Suu Kyi picks Annan to lead commission
Myanmar's Aung San Suu Kyi picked former UN chief Kofi Annan yesterday to lead a commission to stop human rights abuses in Rakhine State, where violence between Buddhists and minority Rohingya Muslims has cast a pall over democratic reforms.
More than 100 people were killed in violence in the northwestern state in 2012, and some 125,000 Rohingya Muslims, who are stateless, took refuge in camps where their movements are severely restricted.
Thousands have fled persecution and poverty in an exodus by boat to neighbouring South and Southeast Asian countries.
"The Myanmar government wants to find a sustainable solution on the complicated issues in Rakhine State, that's why it has formed an advisory commission," the government said in a statement.

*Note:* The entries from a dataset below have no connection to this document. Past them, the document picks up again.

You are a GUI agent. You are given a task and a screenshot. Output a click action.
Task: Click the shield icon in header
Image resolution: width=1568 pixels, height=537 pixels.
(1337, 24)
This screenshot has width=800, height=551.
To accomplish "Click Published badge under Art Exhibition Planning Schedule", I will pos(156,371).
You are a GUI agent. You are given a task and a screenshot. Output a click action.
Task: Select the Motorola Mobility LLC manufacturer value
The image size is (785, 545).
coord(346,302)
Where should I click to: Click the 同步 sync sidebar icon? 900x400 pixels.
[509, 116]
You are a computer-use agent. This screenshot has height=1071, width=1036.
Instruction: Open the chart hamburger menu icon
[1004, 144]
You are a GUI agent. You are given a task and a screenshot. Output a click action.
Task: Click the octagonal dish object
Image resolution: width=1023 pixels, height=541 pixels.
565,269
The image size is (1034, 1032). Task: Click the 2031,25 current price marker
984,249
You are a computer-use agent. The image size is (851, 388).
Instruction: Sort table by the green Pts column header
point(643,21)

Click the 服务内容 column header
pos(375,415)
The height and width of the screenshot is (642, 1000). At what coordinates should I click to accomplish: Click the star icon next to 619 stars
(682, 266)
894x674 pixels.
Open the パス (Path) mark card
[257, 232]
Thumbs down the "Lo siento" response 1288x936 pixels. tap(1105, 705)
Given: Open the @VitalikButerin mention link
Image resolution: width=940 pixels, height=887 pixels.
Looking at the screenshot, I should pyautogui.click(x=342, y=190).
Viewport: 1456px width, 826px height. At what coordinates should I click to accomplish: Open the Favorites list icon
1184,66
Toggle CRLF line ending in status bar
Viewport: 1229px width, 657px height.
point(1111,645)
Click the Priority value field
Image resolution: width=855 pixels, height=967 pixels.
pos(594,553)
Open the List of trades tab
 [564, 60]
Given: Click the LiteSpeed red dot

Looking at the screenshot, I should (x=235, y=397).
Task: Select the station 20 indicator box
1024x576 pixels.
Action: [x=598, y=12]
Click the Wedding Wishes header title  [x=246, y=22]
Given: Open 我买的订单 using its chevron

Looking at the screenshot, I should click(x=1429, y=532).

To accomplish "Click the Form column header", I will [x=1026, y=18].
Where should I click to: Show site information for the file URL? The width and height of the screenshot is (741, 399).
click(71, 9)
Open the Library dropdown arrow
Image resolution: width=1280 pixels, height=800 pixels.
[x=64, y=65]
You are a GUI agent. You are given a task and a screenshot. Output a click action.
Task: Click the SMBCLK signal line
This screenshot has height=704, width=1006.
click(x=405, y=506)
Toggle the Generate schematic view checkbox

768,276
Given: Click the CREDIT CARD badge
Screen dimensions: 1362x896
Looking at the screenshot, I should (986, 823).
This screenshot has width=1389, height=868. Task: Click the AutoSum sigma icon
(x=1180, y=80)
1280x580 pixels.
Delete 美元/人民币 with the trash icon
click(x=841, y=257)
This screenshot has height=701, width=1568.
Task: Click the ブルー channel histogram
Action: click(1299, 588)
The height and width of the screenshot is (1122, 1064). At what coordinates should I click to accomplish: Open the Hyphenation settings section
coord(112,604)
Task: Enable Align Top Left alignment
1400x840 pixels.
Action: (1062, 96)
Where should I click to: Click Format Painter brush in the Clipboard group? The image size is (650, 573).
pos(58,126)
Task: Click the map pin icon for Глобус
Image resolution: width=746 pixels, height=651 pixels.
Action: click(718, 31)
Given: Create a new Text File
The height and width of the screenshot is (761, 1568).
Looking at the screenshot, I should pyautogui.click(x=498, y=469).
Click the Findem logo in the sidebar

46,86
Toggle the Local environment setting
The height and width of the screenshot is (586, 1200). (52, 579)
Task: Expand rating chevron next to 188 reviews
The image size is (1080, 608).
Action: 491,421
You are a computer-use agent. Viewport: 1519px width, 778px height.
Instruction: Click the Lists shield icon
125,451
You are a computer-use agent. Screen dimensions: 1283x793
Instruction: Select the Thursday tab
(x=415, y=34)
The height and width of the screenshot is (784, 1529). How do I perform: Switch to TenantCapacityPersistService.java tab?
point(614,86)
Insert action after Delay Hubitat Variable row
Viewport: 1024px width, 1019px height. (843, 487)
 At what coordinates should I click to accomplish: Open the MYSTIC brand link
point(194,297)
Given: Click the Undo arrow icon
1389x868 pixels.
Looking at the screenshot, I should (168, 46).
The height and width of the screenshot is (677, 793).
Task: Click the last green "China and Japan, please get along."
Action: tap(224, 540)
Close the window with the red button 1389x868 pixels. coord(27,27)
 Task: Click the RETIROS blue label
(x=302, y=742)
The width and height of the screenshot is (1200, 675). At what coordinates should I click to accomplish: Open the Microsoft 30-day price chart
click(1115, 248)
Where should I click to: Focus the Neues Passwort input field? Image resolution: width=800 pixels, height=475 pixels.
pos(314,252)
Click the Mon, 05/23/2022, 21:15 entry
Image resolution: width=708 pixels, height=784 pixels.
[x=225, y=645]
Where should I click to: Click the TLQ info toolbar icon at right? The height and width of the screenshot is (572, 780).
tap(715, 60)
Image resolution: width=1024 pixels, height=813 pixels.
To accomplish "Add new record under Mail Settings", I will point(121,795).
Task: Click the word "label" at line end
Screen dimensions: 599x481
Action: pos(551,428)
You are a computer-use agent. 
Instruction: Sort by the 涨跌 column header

The Rakhine commission would include nine independent members, including six Myanmar citizens and three foreigners, the government said.
The commission would meet for the first time on Sept 5 in Yangon.
The commission, which includes members of the Muslim and ethnic Rakhine, mostly Buddhist, communities, would focus on conflict prevention, aid, reconciliation, human rights and development, the government said. It will publish a report within a year of its formation.
Annan was Ban Ki-moon's predecessor as UN secretary-general from 1997-2006. He shared the Nobel Peace Prize with the United Nations in 2001.
Ban will visit Myanmar at the end of August. Suu Kyi will go to the United States in September, when she is expected to address the UN General Assembly.